Silky Smooth lotions come in two sizes: 4-ounce and 8-ounce bottles. The accompanying Excel file summarizes the selling prices and variable costs per case of each lotion size. Fixed costs are $300,000. Current production and sales are 4,000 cases of 4-ounce bottles and 6,000 cases of 8-ounce bottles. These relative proportions of sales of the two products represent the past three years average sales for Silky Smooth, as shown in its Contribution Margin Income Statement.
REQUIRED: a. Given the current sales mix, calculate the break-even point in sales units, including the breakdown of the sales of each product.
b. Calculate the Degree of Operating Leverage (DOL) at the current sales volume and sales mix. (Use the total; dont attempt to allocate fixed costs to the two products.)
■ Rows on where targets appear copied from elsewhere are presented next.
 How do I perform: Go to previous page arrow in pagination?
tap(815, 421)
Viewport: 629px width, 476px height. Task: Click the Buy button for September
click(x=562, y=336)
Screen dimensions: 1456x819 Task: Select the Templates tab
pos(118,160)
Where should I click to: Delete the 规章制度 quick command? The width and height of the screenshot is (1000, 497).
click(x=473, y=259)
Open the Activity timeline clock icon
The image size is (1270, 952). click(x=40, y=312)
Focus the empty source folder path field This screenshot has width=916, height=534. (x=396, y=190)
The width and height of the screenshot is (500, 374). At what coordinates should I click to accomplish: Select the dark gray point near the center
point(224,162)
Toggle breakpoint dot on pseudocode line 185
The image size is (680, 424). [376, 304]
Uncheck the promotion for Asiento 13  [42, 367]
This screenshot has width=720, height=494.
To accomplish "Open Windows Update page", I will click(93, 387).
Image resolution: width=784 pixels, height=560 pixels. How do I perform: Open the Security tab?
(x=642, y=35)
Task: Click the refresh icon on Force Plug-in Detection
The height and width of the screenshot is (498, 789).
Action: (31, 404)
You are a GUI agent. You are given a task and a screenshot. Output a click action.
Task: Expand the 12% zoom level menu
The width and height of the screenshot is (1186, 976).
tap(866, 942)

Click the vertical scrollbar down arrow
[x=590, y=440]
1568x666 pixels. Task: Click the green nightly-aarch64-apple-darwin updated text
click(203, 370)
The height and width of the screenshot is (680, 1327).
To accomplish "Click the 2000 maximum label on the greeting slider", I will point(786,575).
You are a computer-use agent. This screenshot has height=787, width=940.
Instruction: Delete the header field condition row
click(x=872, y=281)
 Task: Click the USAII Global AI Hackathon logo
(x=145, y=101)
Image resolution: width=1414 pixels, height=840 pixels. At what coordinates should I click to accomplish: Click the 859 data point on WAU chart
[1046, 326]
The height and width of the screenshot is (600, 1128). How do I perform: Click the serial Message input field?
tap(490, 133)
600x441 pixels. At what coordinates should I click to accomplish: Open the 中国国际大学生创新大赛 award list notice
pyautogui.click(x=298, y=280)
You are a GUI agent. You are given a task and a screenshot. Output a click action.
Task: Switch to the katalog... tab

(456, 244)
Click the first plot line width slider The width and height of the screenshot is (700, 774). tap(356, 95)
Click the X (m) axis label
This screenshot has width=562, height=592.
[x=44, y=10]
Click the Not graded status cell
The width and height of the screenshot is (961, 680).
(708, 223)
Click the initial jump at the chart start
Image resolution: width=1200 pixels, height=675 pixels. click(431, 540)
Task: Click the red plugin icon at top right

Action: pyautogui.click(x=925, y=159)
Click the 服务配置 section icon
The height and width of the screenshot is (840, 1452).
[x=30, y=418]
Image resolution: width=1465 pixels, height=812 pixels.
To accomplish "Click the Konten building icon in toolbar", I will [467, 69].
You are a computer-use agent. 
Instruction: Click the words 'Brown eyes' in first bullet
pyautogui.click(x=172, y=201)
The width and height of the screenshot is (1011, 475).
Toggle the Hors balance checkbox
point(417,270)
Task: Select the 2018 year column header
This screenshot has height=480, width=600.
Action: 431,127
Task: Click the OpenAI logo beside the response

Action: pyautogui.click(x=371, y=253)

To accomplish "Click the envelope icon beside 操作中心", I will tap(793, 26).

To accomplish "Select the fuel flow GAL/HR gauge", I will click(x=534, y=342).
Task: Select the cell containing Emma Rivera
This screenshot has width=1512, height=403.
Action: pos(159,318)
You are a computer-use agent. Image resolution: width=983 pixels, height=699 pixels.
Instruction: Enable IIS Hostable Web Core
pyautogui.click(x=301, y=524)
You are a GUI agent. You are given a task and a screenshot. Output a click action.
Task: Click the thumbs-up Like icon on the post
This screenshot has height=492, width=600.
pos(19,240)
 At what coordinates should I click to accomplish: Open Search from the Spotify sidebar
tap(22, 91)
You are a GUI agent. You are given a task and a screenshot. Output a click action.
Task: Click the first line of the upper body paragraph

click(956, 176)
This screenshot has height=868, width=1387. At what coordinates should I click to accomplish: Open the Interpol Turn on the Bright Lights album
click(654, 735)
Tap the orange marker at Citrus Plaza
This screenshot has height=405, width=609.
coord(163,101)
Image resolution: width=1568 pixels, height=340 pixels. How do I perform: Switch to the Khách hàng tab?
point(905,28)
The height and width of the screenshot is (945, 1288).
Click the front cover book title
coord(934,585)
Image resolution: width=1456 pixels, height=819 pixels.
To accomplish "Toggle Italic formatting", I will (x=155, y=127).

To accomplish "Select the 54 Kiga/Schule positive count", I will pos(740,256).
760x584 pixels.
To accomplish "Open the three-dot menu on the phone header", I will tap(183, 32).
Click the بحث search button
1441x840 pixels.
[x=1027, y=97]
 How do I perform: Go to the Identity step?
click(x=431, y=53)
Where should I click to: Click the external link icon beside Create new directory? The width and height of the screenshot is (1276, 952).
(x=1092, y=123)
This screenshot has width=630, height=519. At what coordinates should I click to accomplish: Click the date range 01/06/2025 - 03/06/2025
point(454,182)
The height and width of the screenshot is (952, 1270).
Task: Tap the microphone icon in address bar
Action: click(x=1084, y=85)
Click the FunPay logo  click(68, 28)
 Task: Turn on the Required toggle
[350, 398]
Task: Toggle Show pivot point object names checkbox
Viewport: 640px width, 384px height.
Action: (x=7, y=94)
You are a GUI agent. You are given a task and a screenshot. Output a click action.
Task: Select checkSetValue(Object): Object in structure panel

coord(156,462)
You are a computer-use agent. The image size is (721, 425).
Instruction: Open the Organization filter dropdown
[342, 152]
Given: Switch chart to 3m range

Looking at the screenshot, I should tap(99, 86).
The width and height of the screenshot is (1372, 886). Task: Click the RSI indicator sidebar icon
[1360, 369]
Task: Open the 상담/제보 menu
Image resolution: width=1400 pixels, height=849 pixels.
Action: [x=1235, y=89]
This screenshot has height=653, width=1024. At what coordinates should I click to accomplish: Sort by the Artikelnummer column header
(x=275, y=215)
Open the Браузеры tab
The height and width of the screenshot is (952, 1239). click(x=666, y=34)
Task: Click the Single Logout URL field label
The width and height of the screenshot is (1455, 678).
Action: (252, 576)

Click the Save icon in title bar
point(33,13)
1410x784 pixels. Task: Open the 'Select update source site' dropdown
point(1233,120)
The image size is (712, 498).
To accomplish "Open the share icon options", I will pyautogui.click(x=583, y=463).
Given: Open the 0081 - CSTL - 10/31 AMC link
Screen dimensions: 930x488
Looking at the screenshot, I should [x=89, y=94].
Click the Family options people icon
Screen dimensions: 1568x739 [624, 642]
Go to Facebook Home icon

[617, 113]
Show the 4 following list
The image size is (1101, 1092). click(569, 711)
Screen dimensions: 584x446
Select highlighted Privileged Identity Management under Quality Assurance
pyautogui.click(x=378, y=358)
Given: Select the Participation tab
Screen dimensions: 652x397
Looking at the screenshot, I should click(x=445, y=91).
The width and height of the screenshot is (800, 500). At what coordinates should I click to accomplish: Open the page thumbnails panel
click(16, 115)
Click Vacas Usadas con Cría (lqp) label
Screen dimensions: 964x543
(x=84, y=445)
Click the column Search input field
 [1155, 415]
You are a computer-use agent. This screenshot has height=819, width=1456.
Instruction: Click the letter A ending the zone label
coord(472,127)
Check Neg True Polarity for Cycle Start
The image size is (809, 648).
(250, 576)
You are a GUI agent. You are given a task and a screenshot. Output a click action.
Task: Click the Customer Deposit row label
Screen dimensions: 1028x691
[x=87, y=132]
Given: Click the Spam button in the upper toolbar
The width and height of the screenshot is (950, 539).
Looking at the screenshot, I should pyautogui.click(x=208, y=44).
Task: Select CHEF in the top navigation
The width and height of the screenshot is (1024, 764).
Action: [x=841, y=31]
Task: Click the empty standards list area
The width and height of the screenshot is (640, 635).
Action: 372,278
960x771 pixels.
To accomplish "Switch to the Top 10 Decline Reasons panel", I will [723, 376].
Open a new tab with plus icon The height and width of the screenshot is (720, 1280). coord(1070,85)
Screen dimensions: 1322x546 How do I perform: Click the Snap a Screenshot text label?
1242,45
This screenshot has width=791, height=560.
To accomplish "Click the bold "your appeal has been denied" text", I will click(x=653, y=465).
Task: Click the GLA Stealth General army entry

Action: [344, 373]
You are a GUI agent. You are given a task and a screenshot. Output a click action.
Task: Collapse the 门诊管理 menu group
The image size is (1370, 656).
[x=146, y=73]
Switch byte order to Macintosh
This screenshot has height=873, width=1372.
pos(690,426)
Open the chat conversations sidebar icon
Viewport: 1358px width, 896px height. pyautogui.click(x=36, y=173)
c. Using your DOL in (b), compute the operating profit that would result from a 10% increase in sales from the current sales volume with the same sales mix.
d. On you Excel spreadsheet, prepare a data table for the breakeven volume and percentage change in the breakeven point from the current level, for each 1% change in the sales mix of 4-oz & 8-oz bottles, over the range of 35/65% to 45/55%, respectively (i.e., 4-oz range is 35-45%; corresponding 8-oz range is 65-55%. - What does your analysis suggest?
e. Silky Smooths marketing director believes that by dropping the price of the 4-oz bottle from $38 to $36 (a 5.26% decrease), sales of the 4-oz bottles should increase by 15% over the current level, without impacting sales of 8-oz bottles. Project the operating profit that would result from this change.